[Task list]
• A. Can you reproduce the stretch of the passage on sugar and mental health from "Numerous studies have" through "anxiety and depression." word for word?
• B. Answer these from the passage on sugar and mental health:
(i) Besides alcohol and drugs, what substance is named alongside sugar as causing a heightened response?
(ii) What do many people fall back on as comfort foods and mood elevators?
(iii) What condition can develop in extreme cases?
• C. How would the passage on sugar and mental health go on? Continue it from where it stops.

[Extract to read]
***
Numerous studies have created a wider understanding of the damaging effects sugar can have on physical health. However, not as many people are aware of the impact of sugar on their mental health. In addition to causing an inflated waistline, diabetes, heart disease, cancer, and arthritis, high sugar consumption can also increase the risk of anxiety and depression.
Sugar acts in more than one way to negatively affect our physical, emotional, and mental health. Like many other substances, such as alcohol, drugs, or even coffee, sugar can cause a heightened response. While it may provide short-term pleasure or appeasement, it negatively affects our immediate and long-term health.
Sugar Dependency and Mental Health
Like these products, it creates a habit or dependency that can become an addiction, meaning it causes problems when consuming it and in its absence. This is particularly true of the mental and emotional aspects of sugar consumption. Many people fall back on sweets, treats, and caffeinated soft drinks as comfort foods and mood elevators.
Although most will not like the analogy, it is not unlike a drug or alcohol addiction if this is unconscious or’ driven’ behavior. The absence of withholding of sugar from those who have created a dependency can cause feelings of anxiety and stress. This can evolve into depression and, in extreme cases, schizophrenia.
***
[Material supplied]
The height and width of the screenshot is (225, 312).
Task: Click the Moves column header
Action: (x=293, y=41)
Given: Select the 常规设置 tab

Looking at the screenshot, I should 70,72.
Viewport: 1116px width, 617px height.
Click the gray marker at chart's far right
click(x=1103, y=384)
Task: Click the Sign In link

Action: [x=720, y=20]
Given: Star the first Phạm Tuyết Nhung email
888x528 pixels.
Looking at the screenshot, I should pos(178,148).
***
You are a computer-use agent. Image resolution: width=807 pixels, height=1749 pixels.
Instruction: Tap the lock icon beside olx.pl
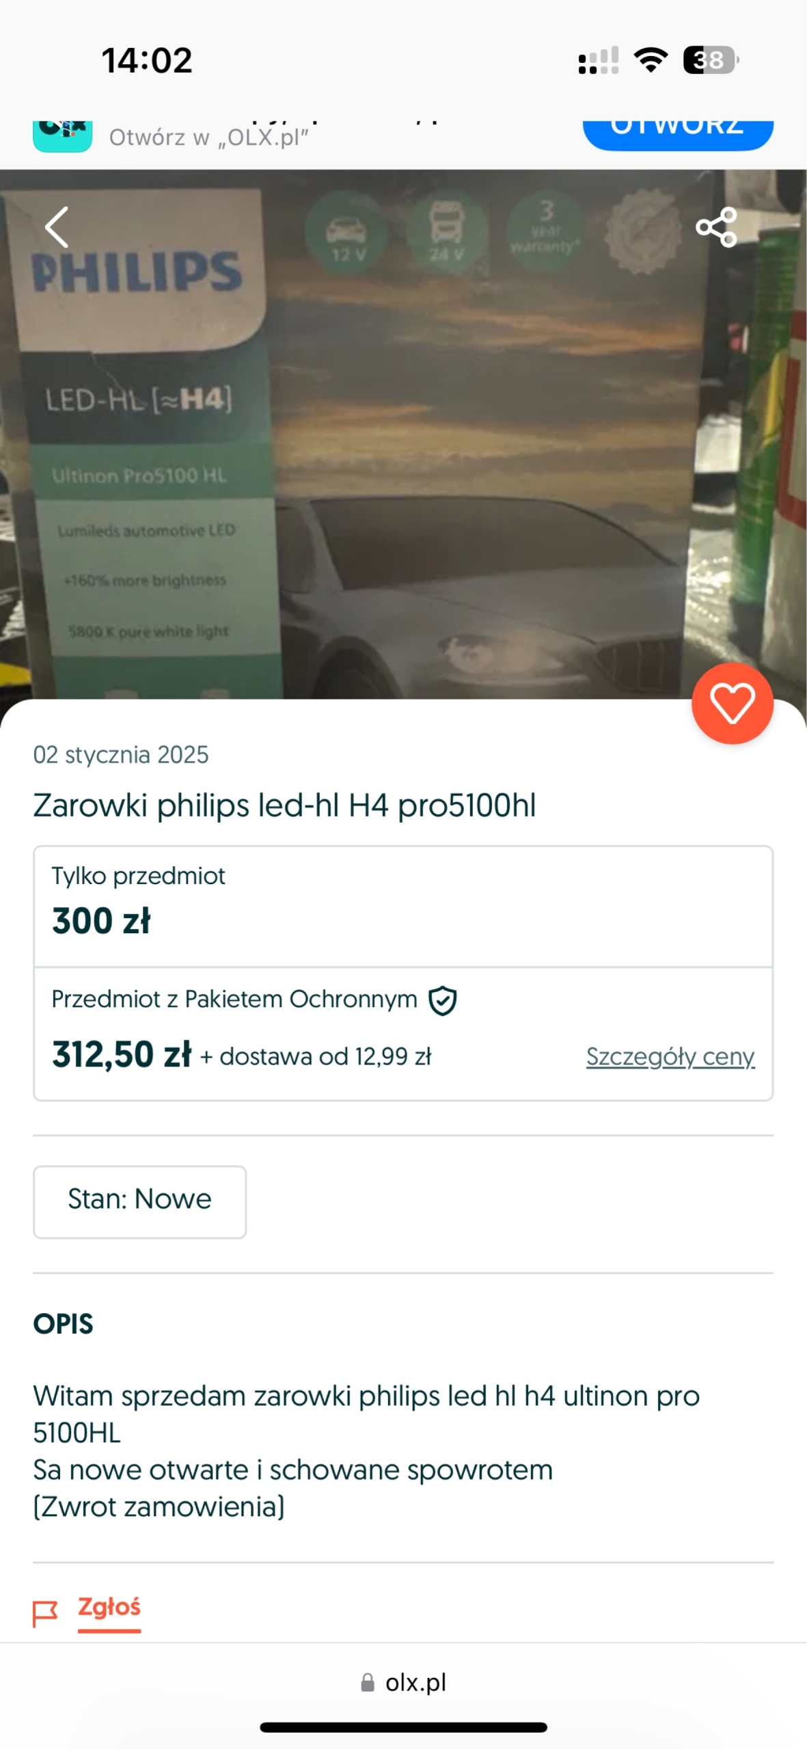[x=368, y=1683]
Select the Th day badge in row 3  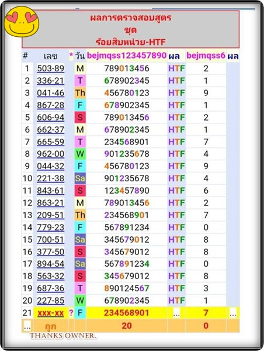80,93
***
[Outputs for the tasks]
• A.
Numerous studies have created a wider understanding of the damaging effects sugar can have on physical health. However, not as many people are aware of the impact of sugar on their mental health. In addition to causing an inflated waistline, diabetes, heart disease, cancer, and arthritis, high sugar consumption can also increase the risk of anxiety and depression.

• B.
(i) Coffee
(ii) Sweets, treats, and caffeinated soft drinks
(iii) Schizophrenia

• C.
Blood Glucose Levels and Mood
High sugar consumption causes sudden peaks and troughs in a person’s blood glucose levels. Something as seemingly benign as a bottle of soft drink can cause a blood sugar spike and subsequent rapid insulin release, leading to a ‘sugar crash.‘ A steady supply of glucose in the brain is vital for it to function at its best.
Persistent and repeated sugar spikes and slumps can cause irritability, insomnia, fatigue, profuse sweating, and excessive thirst. Besides, sugar slumps will add to the difficulty of focusing on a given task and poor memory. To overcome this, those affected often treat the problem with another sugar hit.
A high intake of sugar elevates the levels of blood insulin. This will also raise the levels of endorphins in the system. And this why we have a feel-good response in the short term. Again, like most things that affect our emotional stability, resistance becomes an issue. This means it takes more sugar increasingly to achieve the same effects. At the same time, the increasing amounts do more and more damage.
Our brain constantly works to maintain homeostasis in our entire system; if anything spikes or affects the balance, it restores normality. Chronic sugar consumption can cause some of the brain’s endorphin sites to close to control the number of endorphins released. Again, this means that endorphin output can be restricted when it is most needed between sugar hits.
Unfortunately, reduced levels of endorphins have a causal effect on anxiety and mild to severe depression.
Sugar Affects the Brain’s Growth Hormones
A British Psychiatric researcher, Malcolm Peet, researched the link between a person’s diet and the emergence of mental illnesses. Some of the initial findings of his research indicate a solid connection between sugar consumption and higher risks of depression and schizophrenia.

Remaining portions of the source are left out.